Directions for this task
Collect every line in the items below that contains the string "File", and copy each one out. Treat case as significant.

Given data
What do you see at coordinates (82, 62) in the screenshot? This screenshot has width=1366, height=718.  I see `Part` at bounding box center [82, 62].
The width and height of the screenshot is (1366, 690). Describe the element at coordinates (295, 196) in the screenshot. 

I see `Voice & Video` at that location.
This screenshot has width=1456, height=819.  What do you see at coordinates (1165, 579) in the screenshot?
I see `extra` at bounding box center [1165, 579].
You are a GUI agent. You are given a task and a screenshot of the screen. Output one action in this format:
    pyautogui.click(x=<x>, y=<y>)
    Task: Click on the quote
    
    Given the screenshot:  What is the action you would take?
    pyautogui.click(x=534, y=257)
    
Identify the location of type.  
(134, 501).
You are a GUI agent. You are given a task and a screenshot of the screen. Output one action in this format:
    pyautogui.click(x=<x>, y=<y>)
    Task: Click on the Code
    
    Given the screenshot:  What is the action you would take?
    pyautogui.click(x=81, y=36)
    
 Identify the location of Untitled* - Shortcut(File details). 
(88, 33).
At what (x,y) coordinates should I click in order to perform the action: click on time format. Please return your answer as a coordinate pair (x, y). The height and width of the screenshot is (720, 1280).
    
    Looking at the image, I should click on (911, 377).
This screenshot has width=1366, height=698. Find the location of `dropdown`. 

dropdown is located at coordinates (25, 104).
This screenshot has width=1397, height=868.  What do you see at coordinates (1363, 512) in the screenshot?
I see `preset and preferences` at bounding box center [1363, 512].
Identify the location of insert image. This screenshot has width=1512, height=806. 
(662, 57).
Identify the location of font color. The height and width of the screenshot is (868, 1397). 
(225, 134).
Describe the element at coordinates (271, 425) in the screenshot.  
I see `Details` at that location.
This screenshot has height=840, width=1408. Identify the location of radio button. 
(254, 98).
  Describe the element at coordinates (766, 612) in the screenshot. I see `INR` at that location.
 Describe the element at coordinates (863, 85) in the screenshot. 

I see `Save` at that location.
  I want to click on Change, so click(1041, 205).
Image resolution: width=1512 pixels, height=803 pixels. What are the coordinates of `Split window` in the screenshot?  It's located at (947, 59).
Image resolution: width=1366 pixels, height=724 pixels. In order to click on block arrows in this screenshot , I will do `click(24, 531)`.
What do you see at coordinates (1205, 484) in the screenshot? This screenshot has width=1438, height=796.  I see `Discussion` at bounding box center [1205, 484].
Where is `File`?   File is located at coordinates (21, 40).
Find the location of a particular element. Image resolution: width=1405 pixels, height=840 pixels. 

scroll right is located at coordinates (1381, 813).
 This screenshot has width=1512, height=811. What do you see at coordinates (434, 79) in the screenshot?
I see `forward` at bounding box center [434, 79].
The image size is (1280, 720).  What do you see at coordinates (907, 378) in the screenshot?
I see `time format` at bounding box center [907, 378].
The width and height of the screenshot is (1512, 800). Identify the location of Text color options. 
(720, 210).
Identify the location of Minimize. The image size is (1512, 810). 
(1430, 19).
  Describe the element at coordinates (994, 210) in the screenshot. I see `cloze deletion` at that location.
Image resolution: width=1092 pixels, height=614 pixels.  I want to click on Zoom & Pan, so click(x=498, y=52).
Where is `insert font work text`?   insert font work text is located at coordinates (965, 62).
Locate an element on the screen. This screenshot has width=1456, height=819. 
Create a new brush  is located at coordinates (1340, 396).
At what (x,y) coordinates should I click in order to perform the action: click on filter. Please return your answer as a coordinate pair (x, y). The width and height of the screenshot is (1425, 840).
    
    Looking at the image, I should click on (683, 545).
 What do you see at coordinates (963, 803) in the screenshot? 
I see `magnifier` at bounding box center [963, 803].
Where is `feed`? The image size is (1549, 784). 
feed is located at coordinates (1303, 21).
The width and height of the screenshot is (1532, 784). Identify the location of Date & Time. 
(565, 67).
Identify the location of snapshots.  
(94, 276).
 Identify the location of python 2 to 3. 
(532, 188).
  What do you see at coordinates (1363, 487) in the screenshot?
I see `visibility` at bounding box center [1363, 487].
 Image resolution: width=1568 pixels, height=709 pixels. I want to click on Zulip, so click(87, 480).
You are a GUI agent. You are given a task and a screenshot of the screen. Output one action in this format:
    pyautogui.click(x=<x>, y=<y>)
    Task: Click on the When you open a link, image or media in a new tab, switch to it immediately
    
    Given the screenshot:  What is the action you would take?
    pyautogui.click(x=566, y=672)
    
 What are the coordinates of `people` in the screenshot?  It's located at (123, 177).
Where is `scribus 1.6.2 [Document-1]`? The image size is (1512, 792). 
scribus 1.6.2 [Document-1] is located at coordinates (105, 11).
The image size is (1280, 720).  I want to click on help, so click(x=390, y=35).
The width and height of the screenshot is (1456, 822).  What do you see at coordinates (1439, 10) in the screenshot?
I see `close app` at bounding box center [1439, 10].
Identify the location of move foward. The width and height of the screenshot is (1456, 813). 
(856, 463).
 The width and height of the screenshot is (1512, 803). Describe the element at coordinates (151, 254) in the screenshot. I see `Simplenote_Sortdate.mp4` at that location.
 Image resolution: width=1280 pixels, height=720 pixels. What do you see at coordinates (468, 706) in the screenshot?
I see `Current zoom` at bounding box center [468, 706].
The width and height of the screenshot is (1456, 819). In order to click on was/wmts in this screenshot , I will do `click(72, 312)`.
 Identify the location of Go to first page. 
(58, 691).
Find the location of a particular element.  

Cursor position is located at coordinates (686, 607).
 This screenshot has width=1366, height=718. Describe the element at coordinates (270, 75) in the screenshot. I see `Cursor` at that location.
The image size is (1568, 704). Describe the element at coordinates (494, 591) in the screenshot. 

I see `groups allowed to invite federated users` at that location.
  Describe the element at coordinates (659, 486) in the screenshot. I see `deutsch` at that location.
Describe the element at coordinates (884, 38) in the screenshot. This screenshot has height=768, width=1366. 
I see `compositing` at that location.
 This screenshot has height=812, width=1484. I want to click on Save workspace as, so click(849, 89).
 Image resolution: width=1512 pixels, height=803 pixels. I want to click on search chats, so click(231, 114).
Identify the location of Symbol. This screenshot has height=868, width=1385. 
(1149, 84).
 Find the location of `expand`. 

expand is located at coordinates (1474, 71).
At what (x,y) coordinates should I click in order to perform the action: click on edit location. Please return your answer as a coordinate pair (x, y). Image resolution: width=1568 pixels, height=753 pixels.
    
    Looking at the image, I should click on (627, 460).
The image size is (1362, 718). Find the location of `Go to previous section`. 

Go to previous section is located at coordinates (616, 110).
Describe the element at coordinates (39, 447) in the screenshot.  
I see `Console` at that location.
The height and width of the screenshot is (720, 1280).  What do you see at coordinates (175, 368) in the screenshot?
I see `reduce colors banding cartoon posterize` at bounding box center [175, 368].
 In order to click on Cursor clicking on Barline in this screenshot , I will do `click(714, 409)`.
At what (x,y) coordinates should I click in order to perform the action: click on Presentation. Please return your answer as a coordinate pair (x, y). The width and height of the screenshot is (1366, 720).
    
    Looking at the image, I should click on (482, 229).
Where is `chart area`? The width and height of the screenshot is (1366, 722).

Result of the task
 Identify the location of Untitled* - Shortcut(File details). 
Where is `File`?   File is located at coordinates (21, 40).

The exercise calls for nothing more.